Der Gedanke ist ja auch zu verlockend: Während bei anderen Parteien bloß Parteimitglieder oder Delegierte die Listen für die Wahlen festlegen können, dürfen das bei den Grünen auch Menschen, die nicht Mitglied sind, sondern bloß "Unterstützer". Diese Spezies braucht dazu nicht mehr als ein Schreiben an den Grünen Klub mit dem Ersuchen um Anerkennung. Von dieser Regelung nahm bisher kaum jemand Notiz. Die Zahl der wahlberechtigten Unterstützer lag bei etwa 30.
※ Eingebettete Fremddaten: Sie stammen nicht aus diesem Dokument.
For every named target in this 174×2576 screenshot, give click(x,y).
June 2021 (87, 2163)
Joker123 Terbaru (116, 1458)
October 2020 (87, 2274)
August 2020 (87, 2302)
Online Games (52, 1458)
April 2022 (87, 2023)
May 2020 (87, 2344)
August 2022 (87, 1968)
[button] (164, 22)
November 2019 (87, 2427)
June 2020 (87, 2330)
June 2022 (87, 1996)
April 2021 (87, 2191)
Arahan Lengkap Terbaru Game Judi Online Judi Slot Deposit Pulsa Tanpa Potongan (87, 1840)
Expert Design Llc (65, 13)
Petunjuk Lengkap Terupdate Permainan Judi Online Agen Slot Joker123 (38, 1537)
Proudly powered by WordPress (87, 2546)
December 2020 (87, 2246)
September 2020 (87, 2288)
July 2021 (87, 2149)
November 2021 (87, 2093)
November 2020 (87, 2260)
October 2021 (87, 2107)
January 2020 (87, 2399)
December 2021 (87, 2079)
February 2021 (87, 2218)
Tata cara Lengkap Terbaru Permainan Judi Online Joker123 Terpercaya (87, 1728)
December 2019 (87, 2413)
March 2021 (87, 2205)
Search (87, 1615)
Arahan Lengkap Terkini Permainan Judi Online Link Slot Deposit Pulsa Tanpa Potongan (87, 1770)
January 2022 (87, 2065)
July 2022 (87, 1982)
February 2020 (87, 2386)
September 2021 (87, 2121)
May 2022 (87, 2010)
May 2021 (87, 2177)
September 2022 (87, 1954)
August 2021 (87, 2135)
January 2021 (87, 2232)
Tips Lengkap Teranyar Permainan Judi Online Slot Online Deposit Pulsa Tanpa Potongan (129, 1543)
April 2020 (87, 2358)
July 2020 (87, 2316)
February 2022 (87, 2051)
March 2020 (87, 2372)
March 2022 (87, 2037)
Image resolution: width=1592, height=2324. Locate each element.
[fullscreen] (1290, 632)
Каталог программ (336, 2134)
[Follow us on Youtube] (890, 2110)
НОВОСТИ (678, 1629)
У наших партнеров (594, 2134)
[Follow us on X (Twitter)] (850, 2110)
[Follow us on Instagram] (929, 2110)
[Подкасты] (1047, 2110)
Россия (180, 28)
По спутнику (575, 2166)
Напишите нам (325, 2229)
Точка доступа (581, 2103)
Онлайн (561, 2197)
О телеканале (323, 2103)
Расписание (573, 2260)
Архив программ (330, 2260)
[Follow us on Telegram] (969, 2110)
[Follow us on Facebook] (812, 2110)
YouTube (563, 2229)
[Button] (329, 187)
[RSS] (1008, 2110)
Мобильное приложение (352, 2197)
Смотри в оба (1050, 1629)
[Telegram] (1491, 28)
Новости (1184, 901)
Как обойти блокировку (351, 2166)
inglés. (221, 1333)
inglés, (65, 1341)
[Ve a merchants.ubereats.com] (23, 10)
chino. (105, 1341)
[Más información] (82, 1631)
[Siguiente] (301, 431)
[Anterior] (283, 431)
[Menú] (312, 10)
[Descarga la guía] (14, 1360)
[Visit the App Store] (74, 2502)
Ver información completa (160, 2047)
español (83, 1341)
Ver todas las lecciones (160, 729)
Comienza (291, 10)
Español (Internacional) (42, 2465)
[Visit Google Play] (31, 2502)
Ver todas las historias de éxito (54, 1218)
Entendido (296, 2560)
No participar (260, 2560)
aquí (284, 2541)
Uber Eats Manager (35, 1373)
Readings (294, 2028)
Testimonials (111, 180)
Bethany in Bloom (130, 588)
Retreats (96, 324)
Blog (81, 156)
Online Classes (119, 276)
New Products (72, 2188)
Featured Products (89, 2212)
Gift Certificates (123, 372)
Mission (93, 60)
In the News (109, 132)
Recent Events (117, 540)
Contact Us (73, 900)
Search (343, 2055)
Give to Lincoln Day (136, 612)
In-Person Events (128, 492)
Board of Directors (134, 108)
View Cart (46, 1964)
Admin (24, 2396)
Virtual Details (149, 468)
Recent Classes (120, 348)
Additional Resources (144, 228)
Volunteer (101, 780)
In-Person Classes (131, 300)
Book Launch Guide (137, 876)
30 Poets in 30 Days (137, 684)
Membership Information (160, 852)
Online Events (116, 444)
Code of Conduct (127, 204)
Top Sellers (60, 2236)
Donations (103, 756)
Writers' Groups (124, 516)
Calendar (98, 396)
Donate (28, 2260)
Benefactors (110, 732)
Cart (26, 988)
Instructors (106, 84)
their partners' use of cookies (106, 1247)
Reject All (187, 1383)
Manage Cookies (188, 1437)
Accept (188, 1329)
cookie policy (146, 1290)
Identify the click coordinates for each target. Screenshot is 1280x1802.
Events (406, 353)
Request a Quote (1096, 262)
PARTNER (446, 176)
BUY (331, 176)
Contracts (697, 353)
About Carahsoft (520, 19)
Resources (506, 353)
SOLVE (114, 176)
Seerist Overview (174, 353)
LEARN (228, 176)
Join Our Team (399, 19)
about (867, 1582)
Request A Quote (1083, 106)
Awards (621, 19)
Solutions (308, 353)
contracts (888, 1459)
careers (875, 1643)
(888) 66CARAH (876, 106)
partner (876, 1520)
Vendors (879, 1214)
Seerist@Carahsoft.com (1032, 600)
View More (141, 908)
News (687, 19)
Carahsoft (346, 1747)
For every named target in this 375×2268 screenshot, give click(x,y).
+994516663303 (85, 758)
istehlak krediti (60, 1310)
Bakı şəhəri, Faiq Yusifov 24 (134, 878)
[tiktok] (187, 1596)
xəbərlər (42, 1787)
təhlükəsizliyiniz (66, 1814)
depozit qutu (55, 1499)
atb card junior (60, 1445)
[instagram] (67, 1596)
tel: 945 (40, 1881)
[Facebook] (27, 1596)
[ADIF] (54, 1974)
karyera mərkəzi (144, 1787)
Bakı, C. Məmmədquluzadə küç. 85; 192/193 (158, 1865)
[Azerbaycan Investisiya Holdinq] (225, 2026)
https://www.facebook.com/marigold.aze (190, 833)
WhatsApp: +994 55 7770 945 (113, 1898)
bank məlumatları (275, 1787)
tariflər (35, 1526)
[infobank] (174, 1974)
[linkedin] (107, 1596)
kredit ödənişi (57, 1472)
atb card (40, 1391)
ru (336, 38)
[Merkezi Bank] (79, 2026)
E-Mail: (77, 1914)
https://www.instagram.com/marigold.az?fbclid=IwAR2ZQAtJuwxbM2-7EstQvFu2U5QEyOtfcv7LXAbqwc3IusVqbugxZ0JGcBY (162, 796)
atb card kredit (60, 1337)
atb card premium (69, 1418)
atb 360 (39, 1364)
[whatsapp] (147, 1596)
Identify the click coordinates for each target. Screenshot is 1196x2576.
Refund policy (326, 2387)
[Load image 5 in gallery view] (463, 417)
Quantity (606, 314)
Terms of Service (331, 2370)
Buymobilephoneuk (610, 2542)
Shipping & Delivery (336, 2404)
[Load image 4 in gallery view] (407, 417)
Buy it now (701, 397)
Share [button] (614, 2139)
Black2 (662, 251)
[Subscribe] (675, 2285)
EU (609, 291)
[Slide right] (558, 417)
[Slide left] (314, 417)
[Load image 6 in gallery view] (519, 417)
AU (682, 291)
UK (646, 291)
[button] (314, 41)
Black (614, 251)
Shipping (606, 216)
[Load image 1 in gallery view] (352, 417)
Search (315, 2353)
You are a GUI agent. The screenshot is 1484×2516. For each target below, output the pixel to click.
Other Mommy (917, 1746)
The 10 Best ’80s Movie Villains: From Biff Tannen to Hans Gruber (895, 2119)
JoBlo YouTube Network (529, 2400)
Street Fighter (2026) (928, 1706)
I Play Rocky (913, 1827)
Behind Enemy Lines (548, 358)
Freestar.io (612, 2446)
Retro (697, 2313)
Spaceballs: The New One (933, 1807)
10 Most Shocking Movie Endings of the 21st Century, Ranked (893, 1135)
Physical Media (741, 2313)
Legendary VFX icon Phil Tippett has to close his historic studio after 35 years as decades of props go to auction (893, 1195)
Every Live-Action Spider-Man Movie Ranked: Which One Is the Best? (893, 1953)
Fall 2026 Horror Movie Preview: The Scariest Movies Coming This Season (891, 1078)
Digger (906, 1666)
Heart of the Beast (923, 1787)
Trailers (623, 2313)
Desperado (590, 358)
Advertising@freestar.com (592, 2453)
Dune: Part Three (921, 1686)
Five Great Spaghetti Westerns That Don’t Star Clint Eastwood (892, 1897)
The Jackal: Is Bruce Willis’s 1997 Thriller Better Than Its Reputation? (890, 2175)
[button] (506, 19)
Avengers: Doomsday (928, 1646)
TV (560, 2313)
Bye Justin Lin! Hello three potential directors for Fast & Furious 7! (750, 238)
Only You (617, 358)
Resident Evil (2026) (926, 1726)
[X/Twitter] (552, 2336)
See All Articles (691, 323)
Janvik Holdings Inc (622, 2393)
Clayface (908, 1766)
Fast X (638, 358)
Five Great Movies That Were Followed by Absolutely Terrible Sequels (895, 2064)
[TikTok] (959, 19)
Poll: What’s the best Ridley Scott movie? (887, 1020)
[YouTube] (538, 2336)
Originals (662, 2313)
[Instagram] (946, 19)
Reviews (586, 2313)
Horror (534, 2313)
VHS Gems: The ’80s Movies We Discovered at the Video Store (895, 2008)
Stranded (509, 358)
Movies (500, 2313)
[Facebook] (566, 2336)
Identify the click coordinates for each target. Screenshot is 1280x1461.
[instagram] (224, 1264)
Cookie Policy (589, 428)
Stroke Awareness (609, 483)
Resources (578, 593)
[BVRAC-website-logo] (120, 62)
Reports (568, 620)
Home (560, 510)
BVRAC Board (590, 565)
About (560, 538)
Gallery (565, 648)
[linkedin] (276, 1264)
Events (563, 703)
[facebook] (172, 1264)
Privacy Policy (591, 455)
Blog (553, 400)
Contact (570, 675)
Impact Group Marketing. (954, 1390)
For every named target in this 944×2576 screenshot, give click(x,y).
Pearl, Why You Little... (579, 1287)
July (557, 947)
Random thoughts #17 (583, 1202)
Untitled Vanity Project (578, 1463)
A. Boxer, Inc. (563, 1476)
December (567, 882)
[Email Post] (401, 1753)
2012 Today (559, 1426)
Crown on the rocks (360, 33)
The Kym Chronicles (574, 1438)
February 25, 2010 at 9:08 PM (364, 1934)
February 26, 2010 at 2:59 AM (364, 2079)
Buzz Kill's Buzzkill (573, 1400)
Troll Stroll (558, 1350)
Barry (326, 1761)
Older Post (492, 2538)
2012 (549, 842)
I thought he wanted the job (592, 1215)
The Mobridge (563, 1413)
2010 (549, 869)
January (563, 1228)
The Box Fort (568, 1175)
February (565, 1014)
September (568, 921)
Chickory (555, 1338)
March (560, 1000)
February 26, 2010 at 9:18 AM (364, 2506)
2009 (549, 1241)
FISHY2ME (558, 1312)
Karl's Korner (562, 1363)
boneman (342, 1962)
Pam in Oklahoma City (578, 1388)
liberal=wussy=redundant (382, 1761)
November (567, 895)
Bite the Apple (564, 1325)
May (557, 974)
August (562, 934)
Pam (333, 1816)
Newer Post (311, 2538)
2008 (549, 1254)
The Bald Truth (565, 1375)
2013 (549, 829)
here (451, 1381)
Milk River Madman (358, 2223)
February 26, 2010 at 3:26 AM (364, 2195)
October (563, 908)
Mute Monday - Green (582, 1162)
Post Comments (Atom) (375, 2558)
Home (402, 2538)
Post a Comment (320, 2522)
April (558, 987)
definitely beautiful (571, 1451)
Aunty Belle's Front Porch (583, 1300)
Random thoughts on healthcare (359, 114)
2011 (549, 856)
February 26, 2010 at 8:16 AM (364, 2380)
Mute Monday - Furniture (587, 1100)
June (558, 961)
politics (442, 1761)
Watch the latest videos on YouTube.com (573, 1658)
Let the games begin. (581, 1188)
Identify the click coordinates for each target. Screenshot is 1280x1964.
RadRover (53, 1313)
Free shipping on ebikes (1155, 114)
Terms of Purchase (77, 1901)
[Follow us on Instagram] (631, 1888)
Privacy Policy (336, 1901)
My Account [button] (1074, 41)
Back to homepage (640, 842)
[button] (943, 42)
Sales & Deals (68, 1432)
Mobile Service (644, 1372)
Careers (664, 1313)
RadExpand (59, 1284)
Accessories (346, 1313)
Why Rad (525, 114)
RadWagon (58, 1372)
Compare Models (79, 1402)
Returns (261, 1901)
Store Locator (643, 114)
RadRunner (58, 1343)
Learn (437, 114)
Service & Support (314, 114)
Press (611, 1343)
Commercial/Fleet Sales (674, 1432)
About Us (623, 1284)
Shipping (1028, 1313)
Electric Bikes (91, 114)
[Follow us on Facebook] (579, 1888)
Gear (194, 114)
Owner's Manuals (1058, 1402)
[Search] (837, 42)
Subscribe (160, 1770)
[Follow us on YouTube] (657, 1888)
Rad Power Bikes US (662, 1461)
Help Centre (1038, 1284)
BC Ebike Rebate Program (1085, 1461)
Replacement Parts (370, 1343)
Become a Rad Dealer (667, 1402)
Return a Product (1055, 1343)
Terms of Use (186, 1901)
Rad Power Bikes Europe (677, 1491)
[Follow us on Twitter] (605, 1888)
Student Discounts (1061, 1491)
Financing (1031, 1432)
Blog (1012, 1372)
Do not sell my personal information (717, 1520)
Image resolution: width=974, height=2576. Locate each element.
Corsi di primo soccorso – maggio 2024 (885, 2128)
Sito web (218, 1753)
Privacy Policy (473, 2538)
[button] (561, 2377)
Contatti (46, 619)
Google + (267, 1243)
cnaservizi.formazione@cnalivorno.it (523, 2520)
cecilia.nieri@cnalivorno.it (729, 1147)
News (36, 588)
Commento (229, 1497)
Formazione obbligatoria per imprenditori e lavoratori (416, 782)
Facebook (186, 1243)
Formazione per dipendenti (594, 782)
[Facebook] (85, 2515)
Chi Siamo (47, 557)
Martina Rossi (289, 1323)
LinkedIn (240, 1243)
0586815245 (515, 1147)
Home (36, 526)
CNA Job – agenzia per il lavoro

Was nun aber tun mit den neu hinzugekommenen 370 Stimmen, die mit Leichtigkeit die 400 normalen Basis-Mitglieder überstimmen könnten? Im Rathausklub entstand die Sorge, eine liberale Gruppierung innerhalb der Grünen könnte sich mit unlauteren Mitteln an die Macht "putschen". Entsprechende Äußerungen gab es unter anderem von Gemeinderat David Ellensohn, der die relative Mehrheit der "Linken" im Klub gefährdet sah. Andere Grüne wähnten schon einen Comebackversuch des ehemaligen Grünen-Chefs Christoph Chorherr zulasten von Maria Vassilakou oder die Wahlbewegung eines kurdischen Clans, der zwei seiner Mitglieder gerne an aussichtsreicher Stelle auf der Liste platziert hätte.

Bloggers Fluch

Wie sich nach kurzen Nachforschungen herausstellte, handelte es sich bei den unwillkommenen Unterstützern um Internet-Piloten, die die Plattform "Grüne Vorwahlen" ins Leben gerufen hatten, "weil die Grünen Veränderung brauchen". Die Initiatoren greifen unter anderem massiv den angeblich nicht existierenden Wahlkampf der grünen Kandidaten an. Ziel sei es, "die nicht gezogenen Schlüsse aus der Nationalratswahlen im Herbst oder verpasste Chancen bei der Europawahl" zu thematisieren. Im grünen Sekretariat will man festgestellt haben, dass mehrere Unterstützungserklärungen zwar verschiedene Namen aufwiesen, aber nur eine Handschrift. Die Reaktion der Parteiführung: Ein Drittel der Blogger wurde aufgenommen, der Rest muss seine plötzliche Liebe für die Grünen begründen und kann abgewiesen werden. (tan)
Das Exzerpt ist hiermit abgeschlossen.